The test environment for this month’s article is as follows:

  1. OpenLDAP server consisting of user names, passwords and other required details running on RHEL 5.4 (IP address is 192.168.122.1; hostname is bg.knafl.org)
  2. Linux client running RHEL 5.5 (virtualised over KVM; IP address is 192.168.122.82; hostname is rdso.knafl.org)

As I write this, we are awaiting the launch of RHEL 6. I have had a chance to grab my copy of the latest RHEL6 and am enjoying the SPICE (simple protocol for independent computing environments) experience on my laptop. For those of you who are uninitiated into KVM and SPICE, I would suggest you visit www.spice-space.org. It is an exciting protocol and holds much promise.

In the previous article, we had discussed how to configure Linux client authentication through LDAP. Here, I will provide users with a centralised home directory, that will contain all the profile details and user data. The only way to achieve this is to keep a central location of file shares, and depending on the users who log on to a client, their particular home folder should get mounted at the desired path.

First, let’s achieve the desired functionality, manually. To be able to do so, you need to add the following to your infrastructure:

  1. A file server with a suitable protocol (e.g., Samba, NFS, etc)
  2. A client-side software capable of mounting the shared file system, locally.

For the purpose of this article, we will use NFS as the protocol for file sharing since both the server and the client-side software are available in Linux. Let’s create a share on the LDAP server itself for the users to keep their data.

To prepare a basic NFS share on the NFS server, you need to go through the following steps:

  1. Decide on the folder to be shared
  2. Export it

Note: We will not go into NFS details; our aim is to present roaming profiles to users.

To create a central file share on the NFS server, let us create a new folder called myusersdata.

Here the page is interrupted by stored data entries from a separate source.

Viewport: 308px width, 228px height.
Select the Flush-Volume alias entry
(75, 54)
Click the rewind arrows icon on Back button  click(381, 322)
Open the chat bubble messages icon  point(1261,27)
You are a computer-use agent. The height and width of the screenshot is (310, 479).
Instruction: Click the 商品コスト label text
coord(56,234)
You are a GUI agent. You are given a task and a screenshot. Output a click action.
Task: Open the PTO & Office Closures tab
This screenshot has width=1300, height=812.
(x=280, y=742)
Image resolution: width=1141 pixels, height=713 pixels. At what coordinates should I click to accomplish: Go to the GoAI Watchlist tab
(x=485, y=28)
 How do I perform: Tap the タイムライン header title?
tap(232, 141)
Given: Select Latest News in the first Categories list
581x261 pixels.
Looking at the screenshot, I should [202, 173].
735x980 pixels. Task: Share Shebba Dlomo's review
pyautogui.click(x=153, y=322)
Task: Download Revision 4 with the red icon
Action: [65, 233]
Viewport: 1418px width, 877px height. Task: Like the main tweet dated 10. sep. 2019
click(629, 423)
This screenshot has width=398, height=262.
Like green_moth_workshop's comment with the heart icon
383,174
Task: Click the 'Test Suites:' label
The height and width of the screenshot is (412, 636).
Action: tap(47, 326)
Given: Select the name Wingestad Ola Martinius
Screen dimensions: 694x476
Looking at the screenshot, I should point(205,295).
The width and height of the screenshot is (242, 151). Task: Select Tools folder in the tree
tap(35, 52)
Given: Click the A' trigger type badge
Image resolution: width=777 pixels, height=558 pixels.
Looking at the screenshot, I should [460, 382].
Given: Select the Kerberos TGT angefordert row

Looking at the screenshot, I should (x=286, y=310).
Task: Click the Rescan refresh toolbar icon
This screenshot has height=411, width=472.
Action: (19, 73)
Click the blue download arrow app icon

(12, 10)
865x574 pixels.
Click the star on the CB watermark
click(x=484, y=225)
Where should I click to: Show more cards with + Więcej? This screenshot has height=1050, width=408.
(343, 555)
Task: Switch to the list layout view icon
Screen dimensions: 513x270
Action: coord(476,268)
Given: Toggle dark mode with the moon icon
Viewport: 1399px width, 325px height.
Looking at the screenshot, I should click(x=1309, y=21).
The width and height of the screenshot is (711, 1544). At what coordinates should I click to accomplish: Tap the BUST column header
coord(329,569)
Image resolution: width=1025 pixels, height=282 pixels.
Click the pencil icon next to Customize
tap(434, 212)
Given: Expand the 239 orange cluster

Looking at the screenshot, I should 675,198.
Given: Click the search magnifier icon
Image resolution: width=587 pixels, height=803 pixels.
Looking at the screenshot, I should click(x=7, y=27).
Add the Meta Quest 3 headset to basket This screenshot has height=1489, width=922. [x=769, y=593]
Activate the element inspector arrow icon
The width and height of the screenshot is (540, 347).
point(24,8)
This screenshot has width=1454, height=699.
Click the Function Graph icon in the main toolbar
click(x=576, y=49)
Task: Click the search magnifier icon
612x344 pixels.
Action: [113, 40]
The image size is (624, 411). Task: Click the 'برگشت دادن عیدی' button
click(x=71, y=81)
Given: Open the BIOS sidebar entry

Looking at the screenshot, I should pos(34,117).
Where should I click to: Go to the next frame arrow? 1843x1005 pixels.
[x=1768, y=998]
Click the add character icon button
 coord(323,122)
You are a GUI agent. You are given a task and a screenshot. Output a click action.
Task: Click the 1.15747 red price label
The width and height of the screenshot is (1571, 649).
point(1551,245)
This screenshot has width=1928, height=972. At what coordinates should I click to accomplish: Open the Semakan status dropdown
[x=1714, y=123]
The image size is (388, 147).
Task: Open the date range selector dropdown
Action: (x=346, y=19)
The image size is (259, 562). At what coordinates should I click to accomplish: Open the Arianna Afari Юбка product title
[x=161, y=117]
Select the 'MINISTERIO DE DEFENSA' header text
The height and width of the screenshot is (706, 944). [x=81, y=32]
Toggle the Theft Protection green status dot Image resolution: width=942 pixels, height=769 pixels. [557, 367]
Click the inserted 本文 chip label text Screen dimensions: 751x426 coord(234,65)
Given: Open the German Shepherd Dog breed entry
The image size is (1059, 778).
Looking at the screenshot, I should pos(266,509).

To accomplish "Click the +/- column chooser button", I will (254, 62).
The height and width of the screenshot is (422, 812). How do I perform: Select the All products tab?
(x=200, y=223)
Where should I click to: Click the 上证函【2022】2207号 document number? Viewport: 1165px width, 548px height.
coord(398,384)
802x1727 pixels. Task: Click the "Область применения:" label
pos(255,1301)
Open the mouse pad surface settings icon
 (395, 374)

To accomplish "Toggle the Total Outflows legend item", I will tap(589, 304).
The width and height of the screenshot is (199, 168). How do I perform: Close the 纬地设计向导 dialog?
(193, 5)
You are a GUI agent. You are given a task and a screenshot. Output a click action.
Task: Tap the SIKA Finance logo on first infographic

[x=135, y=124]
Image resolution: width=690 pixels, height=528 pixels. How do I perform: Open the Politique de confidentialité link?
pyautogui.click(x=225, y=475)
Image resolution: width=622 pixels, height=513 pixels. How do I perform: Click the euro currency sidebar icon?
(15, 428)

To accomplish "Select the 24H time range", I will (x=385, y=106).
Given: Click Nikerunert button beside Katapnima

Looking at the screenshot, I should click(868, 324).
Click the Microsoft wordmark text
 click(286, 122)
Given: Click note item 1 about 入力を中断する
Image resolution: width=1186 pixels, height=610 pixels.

The following commands on the NFS server should achieve this:

[root@vbg ~]# mkdir /myusersdata
[root@vbg ~]# echo “/myusersdata
[root@vbg ~]# service nfs restart

[root@vbg ~]# showmount -e localhost
Export list for localhost:       /myusersdata *    *(rw)” >> /etc/exports

Now we need to create home directories for all the users created in LDAP; an easy way to do this would be to check the valid users from the client.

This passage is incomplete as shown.